February 15, 2026
Papers, please—for Wi‑Fi?
State Attorneys General Want to Tie Online Access to ID
Internet “passport” panic: Users warn OS-level ID checks could kill anonymity
TLDR: A bloc of 40 attorneys general is pushing the Senate’s online safety bill that could require device-level age checks, effectively tying internet use to real ID. Commenters are split between child-safety arguments and fears of killing anonymity, free speech, and “open computing,” with jokes about Wi‑Fi bouncers and digital passports.
Forty state attorneys general just told Congress to back the Senate’s Kids Online Safety Act (KOSA), and the comment sections lit up like a server farm. The bill would push age checks down into your phone or laptop’s operating system, which critics say is basically a national ID for the internet. One user groaned that this is the “death of open computing,” while another went full doomsday: the internet we know will be the “first casualty of a great power hot war.”
Supporters say it’s about protecting kids from addictive apps and shady algorithms; the Senate version creates a “duty of care” and lets the Federal Trade Commission sue platforms that don’t keep minors from “harmful” content. But skeptics fire back that tying browsing to real-world IDs would end anonymous speech—something the Supreme Court has long treated as protected—and create a chilling paper trail. Cue memes of a Wi‑Fi bouncer checking your license and “Clippy” asking, “Are you old enough to click that?”

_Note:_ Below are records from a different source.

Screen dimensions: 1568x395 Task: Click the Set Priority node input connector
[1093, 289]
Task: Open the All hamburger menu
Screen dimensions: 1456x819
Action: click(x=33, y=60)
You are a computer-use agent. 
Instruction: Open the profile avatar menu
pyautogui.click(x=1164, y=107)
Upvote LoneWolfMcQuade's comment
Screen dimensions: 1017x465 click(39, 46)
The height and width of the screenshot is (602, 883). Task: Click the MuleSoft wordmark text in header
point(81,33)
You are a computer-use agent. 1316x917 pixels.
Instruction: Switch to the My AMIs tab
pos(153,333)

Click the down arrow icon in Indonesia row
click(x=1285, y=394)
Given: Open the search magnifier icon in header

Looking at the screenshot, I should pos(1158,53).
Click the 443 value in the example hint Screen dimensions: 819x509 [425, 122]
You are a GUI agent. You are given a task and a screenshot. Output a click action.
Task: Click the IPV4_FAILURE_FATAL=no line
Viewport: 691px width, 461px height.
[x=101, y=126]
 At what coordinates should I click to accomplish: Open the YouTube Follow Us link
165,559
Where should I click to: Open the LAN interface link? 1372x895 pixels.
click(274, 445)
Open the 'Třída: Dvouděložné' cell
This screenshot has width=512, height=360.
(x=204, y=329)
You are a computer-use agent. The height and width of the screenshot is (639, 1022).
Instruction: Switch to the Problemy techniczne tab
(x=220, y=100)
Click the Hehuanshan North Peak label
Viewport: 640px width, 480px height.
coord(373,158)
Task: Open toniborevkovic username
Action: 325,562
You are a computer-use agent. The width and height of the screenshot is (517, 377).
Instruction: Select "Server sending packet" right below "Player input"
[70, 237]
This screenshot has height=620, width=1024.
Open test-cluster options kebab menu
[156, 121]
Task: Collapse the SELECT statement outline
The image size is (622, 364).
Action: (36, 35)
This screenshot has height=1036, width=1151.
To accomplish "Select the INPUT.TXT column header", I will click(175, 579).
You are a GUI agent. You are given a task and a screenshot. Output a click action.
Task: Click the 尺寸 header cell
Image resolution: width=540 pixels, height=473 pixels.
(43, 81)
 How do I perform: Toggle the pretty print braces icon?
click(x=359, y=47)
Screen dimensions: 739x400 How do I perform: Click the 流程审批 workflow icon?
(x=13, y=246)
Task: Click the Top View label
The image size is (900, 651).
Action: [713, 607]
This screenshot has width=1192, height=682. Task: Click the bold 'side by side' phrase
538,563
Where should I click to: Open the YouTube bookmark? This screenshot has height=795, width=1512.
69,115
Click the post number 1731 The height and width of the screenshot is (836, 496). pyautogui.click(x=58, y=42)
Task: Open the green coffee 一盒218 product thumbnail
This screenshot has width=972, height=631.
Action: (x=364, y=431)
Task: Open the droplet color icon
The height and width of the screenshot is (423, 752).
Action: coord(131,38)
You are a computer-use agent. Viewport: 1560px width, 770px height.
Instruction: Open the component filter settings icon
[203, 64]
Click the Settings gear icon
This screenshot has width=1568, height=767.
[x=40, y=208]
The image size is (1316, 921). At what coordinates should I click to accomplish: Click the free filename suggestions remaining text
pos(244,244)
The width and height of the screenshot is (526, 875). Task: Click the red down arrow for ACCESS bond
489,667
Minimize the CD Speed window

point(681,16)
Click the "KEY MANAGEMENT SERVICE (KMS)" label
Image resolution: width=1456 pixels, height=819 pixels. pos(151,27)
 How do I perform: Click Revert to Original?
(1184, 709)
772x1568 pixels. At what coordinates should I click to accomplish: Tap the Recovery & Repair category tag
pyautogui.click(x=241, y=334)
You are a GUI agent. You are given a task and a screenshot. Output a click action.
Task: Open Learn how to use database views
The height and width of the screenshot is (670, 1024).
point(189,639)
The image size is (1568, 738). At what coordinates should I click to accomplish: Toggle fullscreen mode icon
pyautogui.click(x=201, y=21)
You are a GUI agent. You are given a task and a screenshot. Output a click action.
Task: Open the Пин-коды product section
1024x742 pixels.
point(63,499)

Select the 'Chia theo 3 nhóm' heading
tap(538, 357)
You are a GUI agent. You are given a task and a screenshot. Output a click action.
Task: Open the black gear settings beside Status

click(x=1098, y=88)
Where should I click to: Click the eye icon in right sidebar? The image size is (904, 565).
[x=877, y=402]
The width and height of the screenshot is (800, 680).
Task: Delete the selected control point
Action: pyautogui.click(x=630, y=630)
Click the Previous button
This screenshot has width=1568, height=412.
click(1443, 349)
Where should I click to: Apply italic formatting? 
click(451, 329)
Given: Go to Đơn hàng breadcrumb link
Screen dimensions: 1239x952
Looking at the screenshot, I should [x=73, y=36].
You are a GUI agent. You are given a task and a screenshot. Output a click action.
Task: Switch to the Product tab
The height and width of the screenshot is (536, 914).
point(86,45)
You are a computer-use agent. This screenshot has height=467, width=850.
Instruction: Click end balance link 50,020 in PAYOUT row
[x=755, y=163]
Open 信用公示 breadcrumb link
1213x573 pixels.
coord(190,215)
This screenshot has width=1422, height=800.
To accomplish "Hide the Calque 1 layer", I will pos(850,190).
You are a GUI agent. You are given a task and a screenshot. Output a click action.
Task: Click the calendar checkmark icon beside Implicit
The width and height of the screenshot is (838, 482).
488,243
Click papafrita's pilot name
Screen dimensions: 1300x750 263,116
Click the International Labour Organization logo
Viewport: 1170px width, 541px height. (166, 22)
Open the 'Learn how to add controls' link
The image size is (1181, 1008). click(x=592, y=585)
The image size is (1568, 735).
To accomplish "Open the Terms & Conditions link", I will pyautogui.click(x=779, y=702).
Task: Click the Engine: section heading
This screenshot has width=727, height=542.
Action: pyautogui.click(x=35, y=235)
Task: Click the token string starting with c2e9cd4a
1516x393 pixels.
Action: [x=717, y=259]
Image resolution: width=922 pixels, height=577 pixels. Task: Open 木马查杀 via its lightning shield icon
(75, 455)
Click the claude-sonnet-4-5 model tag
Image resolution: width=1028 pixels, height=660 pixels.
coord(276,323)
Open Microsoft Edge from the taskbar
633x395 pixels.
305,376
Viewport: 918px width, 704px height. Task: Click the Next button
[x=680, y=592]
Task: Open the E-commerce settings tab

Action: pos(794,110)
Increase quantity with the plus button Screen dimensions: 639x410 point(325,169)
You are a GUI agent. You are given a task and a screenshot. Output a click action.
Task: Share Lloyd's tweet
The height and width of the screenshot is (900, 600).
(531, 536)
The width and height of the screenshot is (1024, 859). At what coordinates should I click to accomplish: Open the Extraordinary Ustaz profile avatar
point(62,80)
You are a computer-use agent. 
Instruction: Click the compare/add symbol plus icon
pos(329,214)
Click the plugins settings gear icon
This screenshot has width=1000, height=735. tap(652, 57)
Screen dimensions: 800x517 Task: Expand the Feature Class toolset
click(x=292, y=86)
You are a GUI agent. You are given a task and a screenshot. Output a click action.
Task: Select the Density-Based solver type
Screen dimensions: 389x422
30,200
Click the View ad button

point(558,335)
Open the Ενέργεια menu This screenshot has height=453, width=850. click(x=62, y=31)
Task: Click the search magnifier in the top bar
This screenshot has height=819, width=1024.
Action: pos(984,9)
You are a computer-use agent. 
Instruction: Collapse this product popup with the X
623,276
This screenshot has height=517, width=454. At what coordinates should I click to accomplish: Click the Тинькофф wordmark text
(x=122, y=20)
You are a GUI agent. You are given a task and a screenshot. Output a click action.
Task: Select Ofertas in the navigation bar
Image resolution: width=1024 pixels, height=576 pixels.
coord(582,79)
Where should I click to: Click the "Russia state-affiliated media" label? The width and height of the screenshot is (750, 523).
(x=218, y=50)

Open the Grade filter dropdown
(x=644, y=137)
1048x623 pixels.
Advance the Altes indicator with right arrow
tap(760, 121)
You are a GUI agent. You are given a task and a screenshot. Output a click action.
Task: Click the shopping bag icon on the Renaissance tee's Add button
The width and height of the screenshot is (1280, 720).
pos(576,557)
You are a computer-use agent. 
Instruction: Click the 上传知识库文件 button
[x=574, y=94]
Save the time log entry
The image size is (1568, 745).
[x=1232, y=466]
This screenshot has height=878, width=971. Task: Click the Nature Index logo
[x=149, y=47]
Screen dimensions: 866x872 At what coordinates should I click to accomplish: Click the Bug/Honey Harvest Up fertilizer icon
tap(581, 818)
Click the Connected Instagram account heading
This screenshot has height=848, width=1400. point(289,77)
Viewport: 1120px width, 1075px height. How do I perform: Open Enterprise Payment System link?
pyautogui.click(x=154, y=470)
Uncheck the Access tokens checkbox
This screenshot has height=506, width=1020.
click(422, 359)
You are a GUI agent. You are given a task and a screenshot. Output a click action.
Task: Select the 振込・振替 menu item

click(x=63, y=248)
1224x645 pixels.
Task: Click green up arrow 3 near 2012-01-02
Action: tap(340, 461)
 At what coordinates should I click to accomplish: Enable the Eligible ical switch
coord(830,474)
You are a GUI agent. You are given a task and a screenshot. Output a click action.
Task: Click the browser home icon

Not everyone is raging; some asked for balanced resources, noting we need anonymous whistleblowers and honest critique online. Others took a swing at politicians, pleading for “better leadership.” The split is raw: child safety vs. civil liberty, with users warning this could change the internet’s soul overnight.
Key Points
- •Forty state and territorial attorneys general, via the National Association of Attorneys General, urged Congress to pass the Senate’s Kids Online Safety Act (S. 1748) and reject the House bill (H.R. 6484).
- •S. 1748 establishes a federally enforceable Duty of Care for platforms to mitigate defined harms to minors, enforced by the Federal Trade Commission.
- •The Senate bill directs the Secretary of Commerce, the FTC, and the FCC to study age verification at the device or operating system level, moving beyond platform-level age gates.
- •The article highlights constitutional concerns that device/OS-level verification could undermine anonymity and implicate First Amendment protections; courts have previously struck down similar age-verification measures.
- •State AGs argue social platforms design to attract underage users and monetize their data; several states have lawsuits or investigations against Meta and TikTok alleging harm to minors.